▸ YOUR OBJECTIVE
Please write out all the data exactly as shown.

(Stored records)
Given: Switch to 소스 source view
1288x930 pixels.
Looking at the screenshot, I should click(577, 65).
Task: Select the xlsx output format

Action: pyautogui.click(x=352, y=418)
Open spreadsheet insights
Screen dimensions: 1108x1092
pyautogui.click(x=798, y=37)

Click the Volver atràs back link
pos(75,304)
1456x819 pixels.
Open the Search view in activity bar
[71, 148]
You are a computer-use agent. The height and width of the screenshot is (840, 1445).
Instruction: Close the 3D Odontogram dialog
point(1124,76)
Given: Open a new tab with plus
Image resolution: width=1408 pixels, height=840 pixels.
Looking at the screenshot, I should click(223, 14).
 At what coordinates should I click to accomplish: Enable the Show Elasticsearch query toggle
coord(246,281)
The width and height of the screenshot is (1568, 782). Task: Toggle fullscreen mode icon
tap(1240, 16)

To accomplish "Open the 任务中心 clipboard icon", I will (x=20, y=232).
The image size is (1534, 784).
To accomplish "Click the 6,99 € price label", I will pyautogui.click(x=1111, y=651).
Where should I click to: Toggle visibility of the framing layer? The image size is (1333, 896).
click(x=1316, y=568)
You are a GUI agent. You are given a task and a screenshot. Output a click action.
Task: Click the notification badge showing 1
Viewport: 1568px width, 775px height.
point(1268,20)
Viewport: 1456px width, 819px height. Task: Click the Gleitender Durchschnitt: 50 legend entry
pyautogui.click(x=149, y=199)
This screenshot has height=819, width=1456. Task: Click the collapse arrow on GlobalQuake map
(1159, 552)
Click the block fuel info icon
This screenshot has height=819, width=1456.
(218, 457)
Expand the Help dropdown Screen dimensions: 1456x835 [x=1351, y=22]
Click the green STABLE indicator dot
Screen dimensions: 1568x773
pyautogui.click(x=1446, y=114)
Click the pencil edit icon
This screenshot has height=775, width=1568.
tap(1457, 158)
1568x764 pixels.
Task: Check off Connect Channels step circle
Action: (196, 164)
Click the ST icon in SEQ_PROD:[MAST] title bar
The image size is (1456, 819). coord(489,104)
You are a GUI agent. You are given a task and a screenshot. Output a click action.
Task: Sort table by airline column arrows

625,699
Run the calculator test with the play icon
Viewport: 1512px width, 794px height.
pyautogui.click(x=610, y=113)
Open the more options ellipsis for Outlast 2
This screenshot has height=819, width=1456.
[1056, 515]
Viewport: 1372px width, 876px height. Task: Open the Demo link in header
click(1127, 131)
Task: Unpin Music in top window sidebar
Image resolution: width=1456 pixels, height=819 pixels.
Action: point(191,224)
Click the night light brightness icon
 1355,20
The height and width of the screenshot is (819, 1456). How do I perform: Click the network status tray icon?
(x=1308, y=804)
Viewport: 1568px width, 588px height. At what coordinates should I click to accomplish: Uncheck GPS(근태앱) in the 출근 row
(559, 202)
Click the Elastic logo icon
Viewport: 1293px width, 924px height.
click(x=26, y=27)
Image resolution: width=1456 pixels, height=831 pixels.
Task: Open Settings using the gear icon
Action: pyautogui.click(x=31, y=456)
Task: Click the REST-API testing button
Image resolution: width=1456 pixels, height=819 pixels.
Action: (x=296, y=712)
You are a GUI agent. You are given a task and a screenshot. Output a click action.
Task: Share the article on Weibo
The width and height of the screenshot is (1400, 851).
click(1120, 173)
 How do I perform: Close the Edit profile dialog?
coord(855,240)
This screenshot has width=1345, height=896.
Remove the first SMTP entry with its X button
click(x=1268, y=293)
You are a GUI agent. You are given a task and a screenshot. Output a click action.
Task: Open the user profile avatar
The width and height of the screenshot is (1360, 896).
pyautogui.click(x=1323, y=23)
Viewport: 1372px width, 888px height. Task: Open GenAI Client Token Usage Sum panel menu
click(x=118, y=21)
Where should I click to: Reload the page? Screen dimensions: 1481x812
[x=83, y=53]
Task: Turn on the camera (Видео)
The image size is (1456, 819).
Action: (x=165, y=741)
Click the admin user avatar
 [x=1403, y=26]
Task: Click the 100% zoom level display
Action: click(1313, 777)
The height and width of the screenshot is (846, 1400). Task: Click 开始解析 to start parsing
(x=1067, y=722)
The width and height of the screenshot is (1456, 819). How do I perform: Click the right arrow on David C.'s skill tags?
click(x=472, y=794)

▸ SOLUTION TO THIS TASK
Given: Switch to 소스 source view
1288x930 pixels.
Looking at the screenshot, I should click(577, 65).
Task: Select the xlsx output format

Action: pyautogui.click(x=352, y=418)
Open spreadsheet insights
Screen dimensions: 1108x1092
pyautogui.click(x=798, y=37)

Click the Volver atràs back link
pos(75,304)
1456x819 pixels.
Open the Search view in activity bar
[71, 148]
You are a computer-use agent. The height and width of the screenshot is (840, 1445).
Instruction: Close the 3D Odontogram dialog
point(1124,76)
Given: Open a new tab with plus
Image resolution: width=1408 pixels, height=840 pixels.
Looking at the screenshot, I should click(223, 14).
 At what coordinates should I click to accomplish: Enable the Show Elasticsearch query toggle
coord(246,281)
The width and height of the screenshot is (1568, 782). Task: Toggle fullscreen mode icon
tap(1240, 16)

To accomplish "Open the 任务中心 clipboard icon", I will (x=20, y=232).
The image size is (1534, 784).
To accomplish "Click the 6,99 € price label", I will pyautogui.click(x=1111, y=651).
Where should I click to: Toggle visibility of the framing layer? The image size is (1333, 896).
click(x=1316, y=568)
You are a GUI agent. You are given a task and a screenshot. Output a click action.
Task: Click the notification badge showing 1
Viewport: 1568px width, 775px height.
point(1268,20)
Viewport: 1456px width, 819px height. Task: Click the Gleitender Durchschnitt: 50 legend entry
pyautogui.click(x=149, y=199)
This screenshot has height=819, width=1456. Task: Click the collapse arrow on GlobalQuake map
(1159, 552)
Click the block fuel info icon
This screenshot has height=819, width=1456.
(218, 457)
Expand the Help dropdown Screen dimensions: 1456x835 [x=1351, y=22]
Click the green STABLE indicator dot
Screen dimensions: 1568x773
pyautogui.click(x=1446, y=114)
Click the pencil edit icon
This screenshot has height=775, width=1568.
tap(1457, 158)
1568x764 pixels.
Task: Check off Connect Channels step circle
Action: (196, 164)
Click the ST icon in SEQ_PROD:[MAST] title bar
The image size is (1456, 819). coord(489,104)
You are a GUI agent. You are given a task and a screenshot. Output a click action.
Task: Sort table by airline column arrows

625,699
Run the calculator test with the play icon
Viewport: 1512px width, 794px height.
pyautogui.click(x=610, y=113)
Open the more options ellipsis for Outlast 2
This screenshot has height=819, width=1456.
[1056, 515]
Viewport: 1372px width, 876px height. Task: Open the Demo link in header
click(1127, 131)
Task: Unpin Music in top window sidebar
Image resolution: width=1456 pixels, height=819 pixels.
Action: point(191,224)
Click the night light brightness icon
 1355,20
The height and width of the screenshot is (819, 1456). How do I perform: Click the network status tray icon?
(x=1308, y=804)
Viewport: 1568px width, 588px height. At what coordinates should I click to accomplish: Uncheck GPS(근태앱) in the 출근 row
(559, 202)
Click the Elastic logo icon
Viewport: 1293px width, 924px height.
click(x=26, y=27)
Image resolution: width=1456 pixels, height=831 pixels.
Task: Open Settings using the gear icon
Action: pyautogui.click(x=31, y=456)
Task: Click the REST-API testing button
Image resolution: width=1456 pixels, height=819 pixels.
Action: (x=296, y=712)
You are a GUI agent. You are given a task and a screenshot. Output a click action.
Task: Share the article on Weibo
The width and height of the screenshot is (1400, 851).
click(1120, 173)
 How do I perform: Close the Edit profile dialog?
coord(855,240)
This screenshot has width=1345, height=896.
Remove the first SMTP entry with its X button
click(x=1268, y=293)
You are a GUI agent. You are given a task and a screenshot. Output a click action.
Task: Open the user profile avatar
The width and height of the screenshot is (1360, 896).
pyautogui.click(x=1323, y=23)
Viewport: 1372px width, 888px height. Task: Open GenAI Client Token Usage Sum panel menu
click(x=118, y=21)
Where should I click to: Reload the page? Screen dimensions: 1481x812
[x=83, y=53]
Task: Turn on the camera (Видео)
The image size is (1456, 819).
Action: (x=165, y=741)
Click the admin user avatar
 [x=1403, y=26]
Task: Click the 100% zoom level display
Action: click(1313, 777)
The height and width of the screenshot is (846, 1400). Task: Click 开始解析 to start parsing
(x=1067, y=722)
The width and height of the screenshot is (1456, 819). How do I perform: Click the right arrow on David C.'s skill tags?
click(x=472, y=794)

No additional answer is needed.